I would not say he is actually Catholic.

Petr
12-10-2004, 04:44 PM
- "Theology is just a mythology that conveys the ethical system and cultural norms of a society in metaphor."


That's a typically cynical unbeliever's viewpoint. Rodney Stark disputes this idea, popularized by a secular French Jew Emile Durkheim (who apparently reasoned that all religions were as calculating bunk as the Talmudic Judaism he himself knew), in his book "For the Glory of God"

http://www.amazon.com/exec/obidos/tg/detail/-/0691114366/qid=1102696932/sr=1-3/ref=sr_1_3/104-7702123-0847164?v=glance&s=books


From a book review:

http://www.christianitytoday.com/ct/2003/128/51.0.html


Data trumps Durkheim

Stark's analysis is a curious blend of social science and history. One virtue of his social scientific approach is a hunger for data: thus his eager debunking of distortions and exaggerations by religion's ideological enemies.

Social science began with a misunderstanding of religion, and Stark is fighting an uphill battle. Social science pioneer Emile Durkheim believed that religion was not about God or the gods, but was about rituals that bound the individual to society. By putting ritual above beliefs about the supernatural, Durkheim started social science on a road that led from absurdity to absurdity. "Eventually this line of analysis 'bottomed out' in such silliness as Rodney Needham's denial of the existence of any 'interior state' that might be called religious belief and S.R.F. Price's claim that religious belief is a purely Christian invention, so that when 'primitives' pray for things, they don't really mean it."

"So, then," Stark concludes, "let us finally be done with the claim that religion is all about ritual. Gods are the fundamental feature of religions." This is a sociology of religion that takes seriously what people believe. Stark knows that beliefs have consequences. They can even change the course of history. And in the book's final sentence, Stark claims that in the ways he describes, "Western civilization really was God-given."


Petr

Erzsébet Báthory
12-10-2004, 11:12 PM
I would not say he is actually Catholic.He did. So do countless other Catholics who accept the cultural side but don't take the theology literally. So there. :D

Eikţyrnir
12-11-2004, 02:09 AM
This guy is such a famous atheist that I have never heard of him before.

CheTheButcher
12-12-2004, 04:54 AM
This guy is such a famous atheist that I have never heard of him before.

Haha. :D

This guy is just getting senile. The complexity of DNA in no way proves God exists. I'm not saying God doesn't exist, as that would spur a debate that is both pointless and time consuming, but that this man's reasoning is severly flawed.

Patrick
12-13-2004, 07:46 PM
This guy is such a famous atheist that I have never heard of him before.
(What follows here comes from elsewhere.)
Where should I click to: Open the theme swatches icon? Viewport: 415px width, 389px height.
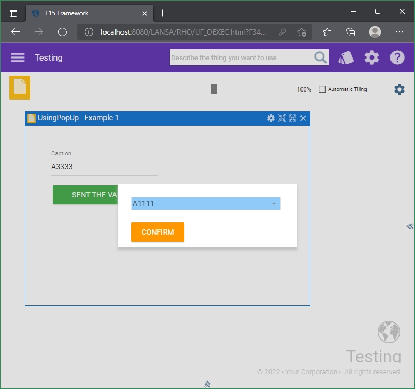tap(346, 57)
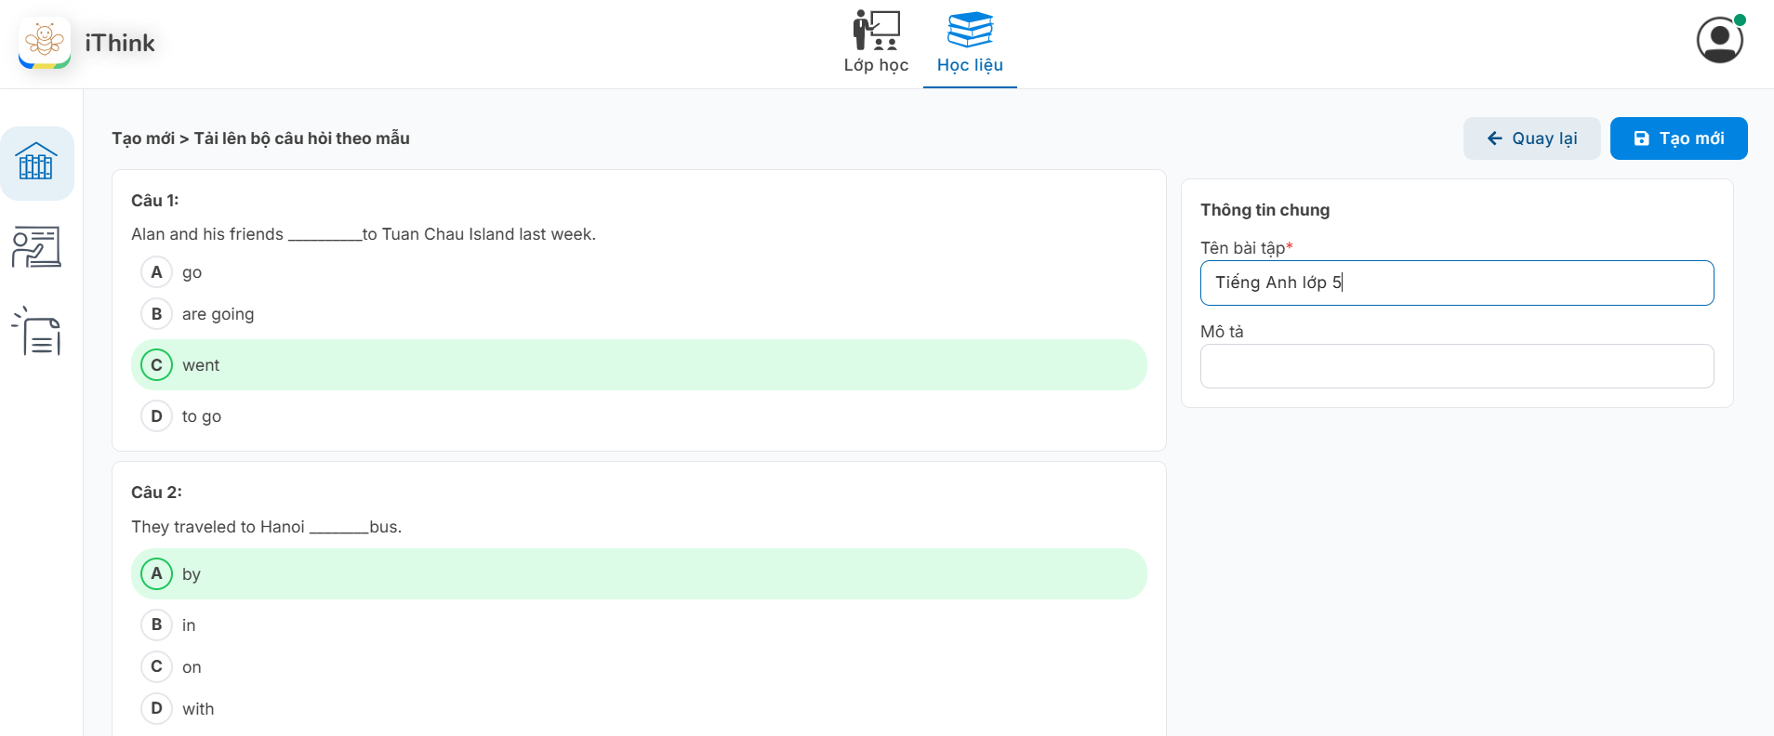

He's also now saying he never said he believes in God, but that his words were distorted.


http://www.rationalistinternational.net/archive/en/rationalist_2004/137.html

Sorry to Disappoint, but I'm Still an Atheist!

Prof. Antony Flew

C. Carrier, current Editor in Chief of the Secular Web, tells me that "the internet has now become awash with rumors" that I "have converted to Christianity, or am at least no longer an atheist." Perhaps because I was born too soon to be involved in the internet world I had heard nothing of this rumour. So Mr. Carrier asks me to explain myself in cyberspace. This, with the help of the Internet Infidels, I now attempt.

Those rumours speak false. I remain still what I have been now for over fifty years, a negative atheist. By this I mean that I construe the initial letter in the word 'atheist' in the way in which everyone construes the same initial letter in such words as 'atypical' and 'amoral'. For I still believe that it is impossible either to verify or to falsify - to show to be false - what David Hume in his Dialogues concerning Natural Religion happily described as "the religious hypothesis." The more I contemplate the eschatological teachings of Christianity and Islam the more I wish I could demonstrate their falsity.